(Beginning of Extracted information)

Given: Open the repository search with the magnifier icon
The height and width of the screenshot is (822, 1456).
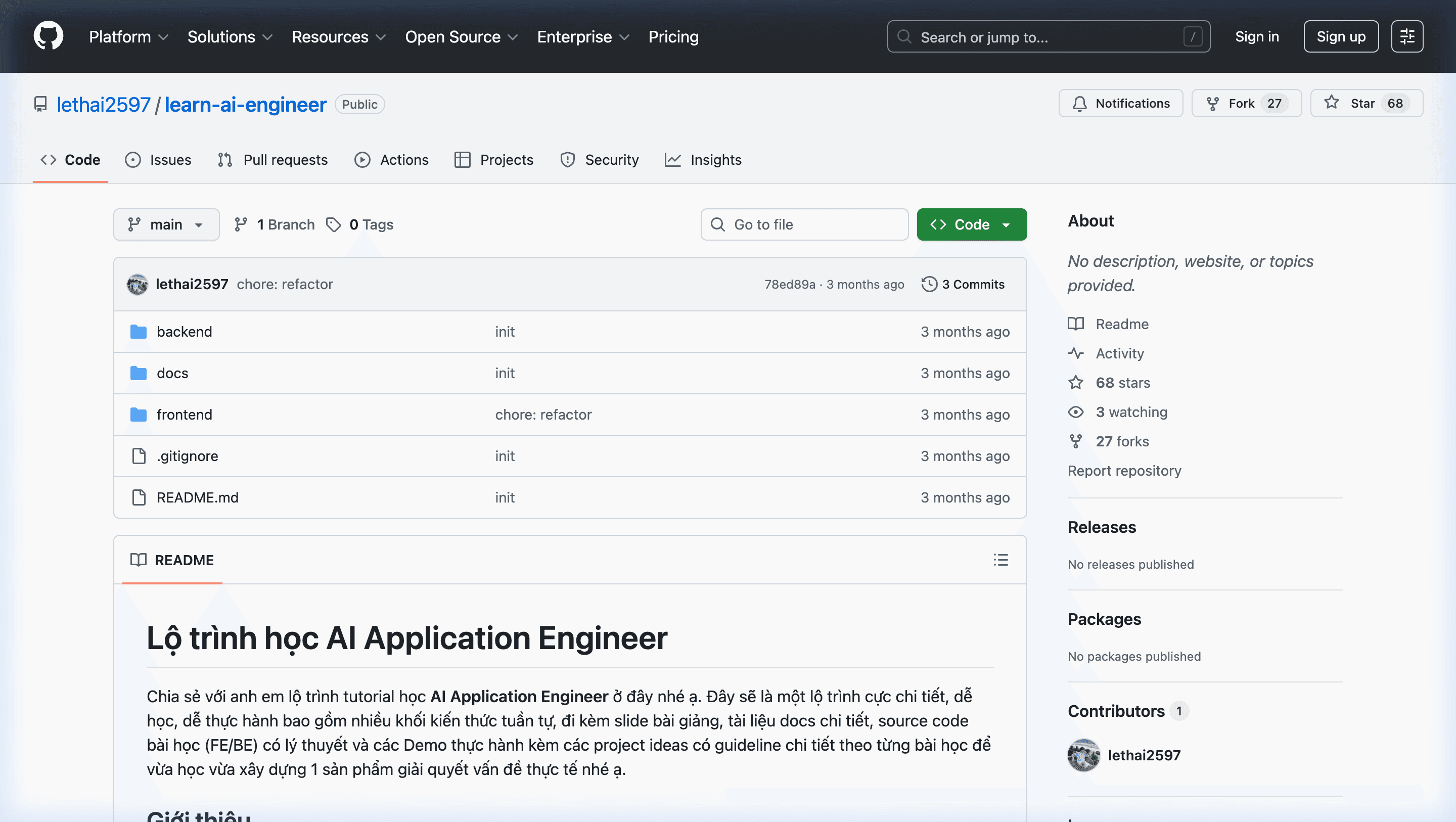Looking at the screenshot, I should pyautogui.click(x=904, y=36).
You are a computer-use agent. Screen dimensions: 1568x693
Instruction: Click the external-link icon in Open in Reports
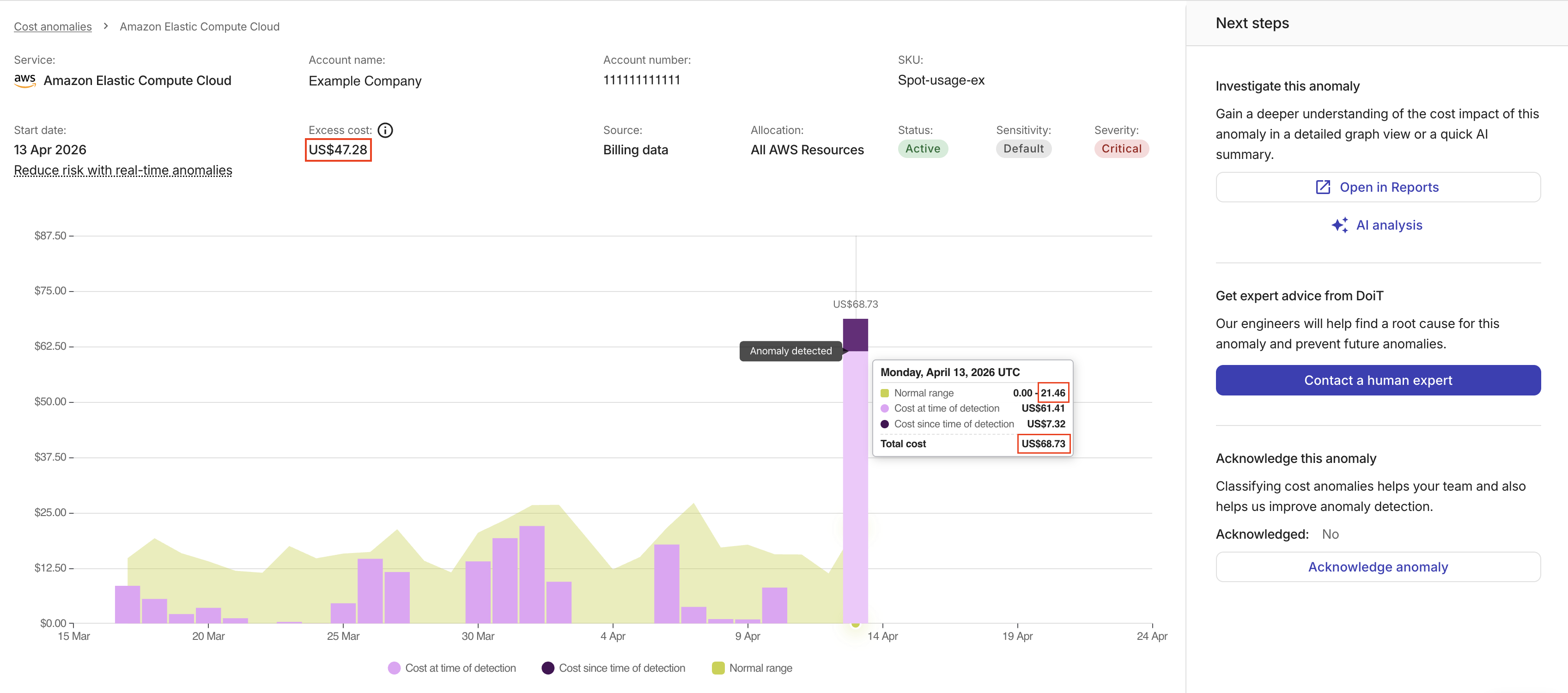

(End of Extracted information)

• Work order
Transcribe the listing exactly. Its images are to be omitted.

• Solution
Given: Open the repository search with the magnifier icon
The height and width of the screenshot is (822, 1456).
Looking at the screenshot, I should pyautogui.click(x=904, y=36).
You are a computer-use agent. Screen dimensions: 1568x693
Instruction: Click the external-link icon in Open in Reports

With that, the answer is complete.